* **OBJECTIVE A**:
Answer these questions using the opinion piece about taxing sweet sodas and subsidizing salads:
(i) On what date was the piece published?
(ii) What tax per ounce does Bittman suggest for sweetened drinks?
(iii) At what price per pound does Bittman say the subsidized staples could be sold?
* **OBJECTIVE B**:
Write the next part of the opinion piece about Mark Bittman's plan to tax sweet sodas and subsidize vegetables, picking up after its final sentence.

Tax sweet sodas, subsidize salads, one man’s dream

opinions

July 25, 2011 - 12:00 AM

While the president, House speaker and other Washington hangers-on worry about the debt ceiling and how to avoid fiscal catastrophe, Mark Bittman has his attention focused on a revolutionary way to save the world — or the world as he sees it, which is how the American people eat.
Bittman, who writes about food, wants to tax bad food and subsidize vegetables.
Unlike some politicians we know, Bittman doesn’t hesitate to be specific.
Sweetened drinks, he says, could be taxed at two cents an ounce, “so a six-pack of Pepsi would cost $1.44 more than it does now. An equivalent tax on fries might be 50 cents a serving; a quarter extra for a doughnut. Diet sodas would not be taxed.
Bittman, who obviously doesn’t plan to run for public office, would tax bad food high enough to generate “billions of dollars annually” and use the money to subsidize vegetables, whole grains, dried legumes — beans, to you — seasonal greens and fruit.
He gets excited at the thought. “We could sell those staples cheap — let’s say for 50 cents a pound, and almost everywhere: drugstores, street corners, convenience stores, bodegas (bars), supermarkets, liquor stores, even schools, libraries and other community stores,” he rhapsodizes.

* **SUPPLIED MATERIAL**:
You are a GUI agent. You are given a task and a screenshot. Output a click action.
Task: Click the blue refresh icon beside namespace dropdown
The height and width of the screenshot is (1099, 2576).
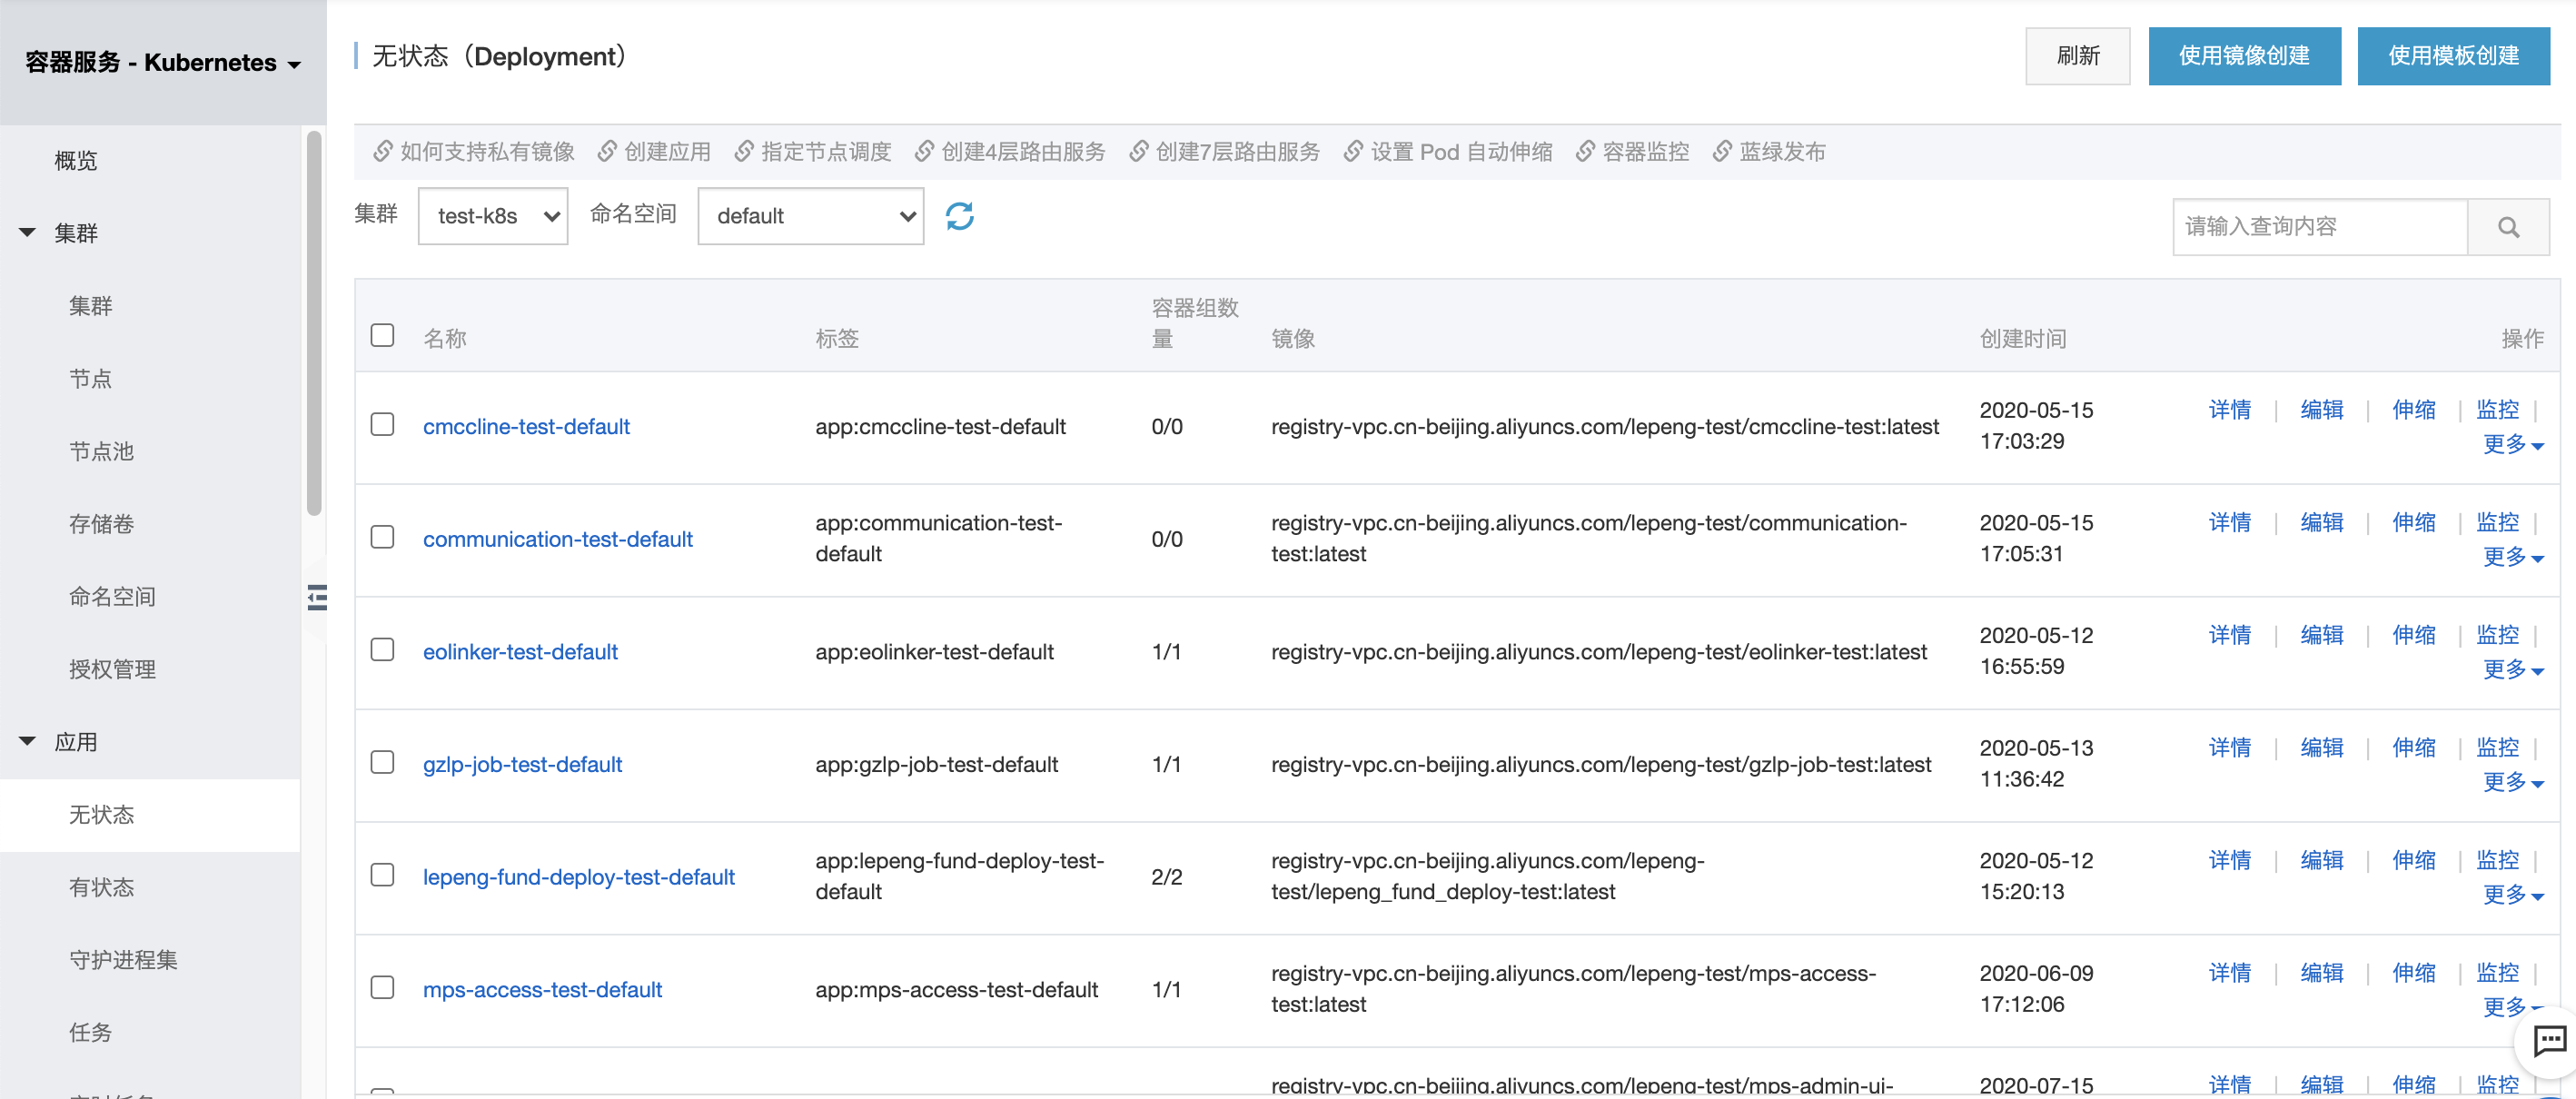pos(959,216)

* **EXPECTED OUTPUT A**:
(i) July 25, 2011
(ii) Two cents an ounce
(iii) 50 cents a pound

* **EXPECTED OUTPUT B**:
Then Mr. Bittman comes back down to earth. His taxes and his subsidies would, he concedes, “upset the processed food industry,” not to mention those who might resent paying more for soda and chips and argue that their right to eat whatever they wanted was being breached.
“But,” he says, getting evangelical again, “public health is the role of government and our diet is right up there with any other public responsibility you can name, from water purity to mass transit.”
He also thinks his plan would be good for the poor because they buy a lot of soda and junk food and taxing those would lead them to buy better food. It would be a boon to the poor because “poor people suffer disproportionately from the cost of high-quality fresh foods. Subsidizing those foods would be particularly beneficial to them. Right now it’s harder for many people to buy fruit than Froot Loops; chips and Coke are a common breakfast. And since the rate of diabetes continues to soar — one-third of all Americans either have diabetes or are pre-diabetic — and because our health care bills are on the verge of becoming truly insurmountable, this is urgent for economic sanity as well as national health.”
Bittman is serious.
He points out that at least 30 cities and states have considered taxes on soda or all sugar-sweetened beverages, and they’re a logical target: of the 278 additional calories Americans on average consumed per day between 1977 and 2001, more than 40 percent came from soda “fruit” drinks, mixes like Kool-Aid and Crystal Light, and beverages like Red Bull, Gatorade and dubious offerings like Vitamin Water, which contains half as much sugar as Coke.

RESEARCH SHOWS that taxes on beverage items begin to have an effect at 1 cent an ounce. At that point, Bittman predicts, consumption would fall, health outcomes would improve, public health costs would fall and the world would begin to be a better place, all around.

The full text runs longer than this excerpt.